それは、『TDRでは、障がい者の方々も健常者の方々と同じように楽しんで頂けます。ですから、当然割引は致しません。』という強い意思表示の現われだと思います。つまり、それだけ、障がい者対応について自負しているという裏付けなんです。考えてみれば、同じサービスが受けられるのであれば、割引をするということは逆差別にもなりかねませんよね。

 では、どういうような対応をしているんでしょう。

 まず、障がい者(高齢者を含みます)は、キャストに言えば、「ゲストアシスタントカード」がもらえます。ゲストアシスタントカードというのは、そのカードをキャストに見せれば、アトラクションに乗る際など、キャストが様々な対応をしてくれるということです。

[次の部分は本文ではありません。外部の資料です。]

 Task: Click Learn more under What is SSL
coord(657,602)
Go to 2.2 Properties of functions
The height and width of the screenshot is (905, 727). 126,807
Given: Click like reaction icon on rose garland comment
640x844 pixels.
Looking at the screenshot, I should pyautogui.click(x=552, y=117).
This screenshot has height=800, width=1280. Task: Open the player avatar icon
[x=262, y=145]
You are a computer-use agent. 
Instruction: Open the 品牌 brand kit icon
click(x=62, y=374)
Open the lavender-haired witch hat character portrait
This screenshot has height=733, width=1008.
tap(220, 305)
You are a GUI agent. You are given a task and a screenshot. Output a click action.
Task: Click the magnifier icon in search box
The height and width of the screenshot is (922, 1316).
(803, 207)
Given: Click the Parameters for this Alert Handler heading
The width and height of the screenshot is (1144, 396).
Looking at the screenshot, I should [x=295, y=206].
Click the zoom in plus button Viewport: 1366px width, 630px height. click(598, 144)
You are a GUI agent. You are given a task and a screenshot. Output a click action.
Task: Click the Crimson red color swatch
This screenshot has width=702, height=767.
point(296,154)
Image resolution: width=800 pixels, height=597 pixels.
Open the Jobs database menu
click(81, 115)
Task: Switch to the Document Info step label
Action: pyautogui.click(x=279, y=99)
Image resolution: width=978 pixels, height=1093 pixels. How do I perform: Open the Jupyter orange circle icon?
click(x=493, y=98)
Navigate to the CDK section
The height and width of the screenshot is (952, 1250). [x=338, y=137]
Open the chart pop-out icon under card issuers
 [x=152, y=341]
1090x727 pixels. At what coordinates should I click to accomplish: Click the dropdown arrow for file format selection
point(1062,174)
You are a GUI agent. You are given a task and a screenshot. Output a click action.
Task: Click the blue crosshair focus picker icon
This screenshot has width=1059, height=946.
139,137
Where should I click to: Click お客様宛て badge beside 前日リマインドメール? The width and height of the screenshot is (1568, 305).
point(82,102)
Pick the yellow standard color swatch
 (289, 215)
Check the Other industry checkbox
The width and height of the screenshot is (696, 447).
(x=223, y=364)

 私も数年前に足の悪い高齢の母とディズニーシーを訪れ、一緒にゴンドラに乗ろうということになりました。しかし、ゴンドラに乗るには橋を渡って船着き場へ行かねばならなかったのですが、足の悪い母には橋を渡るのは負担です。その時、キャストの人が声を掛けて頂き、通常の船着き場とは別の近い船着き場に案内して頂き、しかも、乗船時には、専用の補助階段を用意して頂き、問題なくゆっくりと乗船することができました。更に、感心したのは、その場所は、他の健常者の方々とは別の専用の乗り場で、しかも、一番最初に案内して頂いたことです。つまり、母も私も健常者のゲストを待たせないように気を遣いながら焦って乗ったりすることなく、安心して乗船することができたということです。障がい者の方々は何かしたいんだけど、自分達がそうすると時間がかかったり、係の人を呼んだりして、一般の人に迷惑がかかるのでやめておこうという気持ちになることがあると思いますが、TDRでは、そういう気遣いをしなくて済むように配慮してくれているのです。大変ありがたいですね。

 ただ、障がい者だからといって、優先的に乗船できるのではありません。当然、健常者と同じ待ち時間で対応しているのです。

 

 また、TDRのモンスターインクでは、車いすの方々専用の乗り場が別室に用意されていて、そこまでキャストが案内してくれます。そして、そこでゆっくりと乗り降りできるような仕掛けになっています。この動画はTDRの公式ホームページに載っていますので、是非、ご覧ください。

  ただ、新しいアトラクションについては、モンスターズインクのように別室が設置されて対応ができるのですが、残念ながら古いアトラクションにはそういう対応がありません。例えば、ホーンティドマンションですが、ここでは健常者の方々と一緒の乗り場で車いすの方をキャストが支えて乗り物へ移動させています。しかも、ホーンティドマンションを経験された方はお分かりになると思いますが、ゲストは一旦動く歩道に乗り、そして、ガイドレールを走っている動いている乗り物へ移動するようになっているため、健常者でも急いで乗らないと間に合わないと焦ることもあるようなアトラクションです。ですから、車いすの方々が乗り物へ移るには時間がかかるので、どうしても一旦乗り物を止めなければなりません。つまり、館内の全ての乗り物がストップしてしまうことになるのです。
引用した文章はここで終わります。